Objective： To observe the effect of oxidative-low density lipoprotein（ox-LDL） injured human leukemia mononuclear cells（THP-1） adhesion to human umbilical vein endothelial cells（HUVECs） in vitro with the intervening function of dredging collateral drug, tongxinluo（TXL） and ginsenoside（Rb1）.Methods： Cell injury was induced by ox-LDL treatment. The cells were divided into 4 groups：① Normal control group,② Injury model group, the cells were cultured by ox-LDL,③ TXL group, the cells were cultured with both ox-LDL and TXL,（4） Rb1 group.

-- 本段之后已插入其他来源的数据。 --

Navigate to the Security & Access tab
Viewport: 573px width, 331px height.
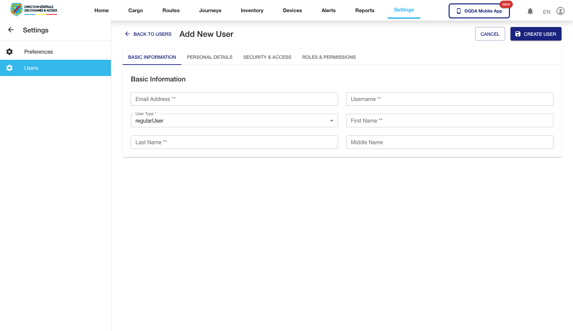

HUVEC viability was measured by MTS assay, adherence rate of THP-1 cells to HUVECs was tested by vital cell staining. The contents of monocyte chemoat-tractant protein（MCP-1）, soluble vascular cell adhesion molecule（sV CAM-1）, soluble inter vascular cell adhesion molecule-1（sICAM-1） and E-selectin in HUVEC conditioned medium were detected by ELISA; protein expressions of CCR2, VLA4 and Mac-1 in THP-1 cells were examined by Western blot analysis.Results： Compared with Control group, HUVEC viability was decreased in Injury model group（100 ±1.31） % vs（75.57 ± 1.02） %, while increased in both TXL and Rb1 groups（99.25 ± 1.40） % and（99.48 ± 2.15） %; Injury model group showed elevated adherence rate of THP-1 cells to HUVECs, while the adherence rates were reduced in both TXL and Rb1 groups. Compared with Injury model group, TXL group and Rb1 group showed decreased levels of MCP-1, sV CAM-1, sI CAM-1 and E-selectin in HUVEC conditioned medium; decreased protein expressions of CCR2, VLA4 and Mac-1 in THP-1 cells.Conclusion： TXL and Rb1 could protect HUVECs, reduce ox-LDL injury induced vascular endothelial cell adhesion and decrease relevant receptor expression in monocytes; therefore, inhibit injured monocytes adherence to vascular endothelial cells.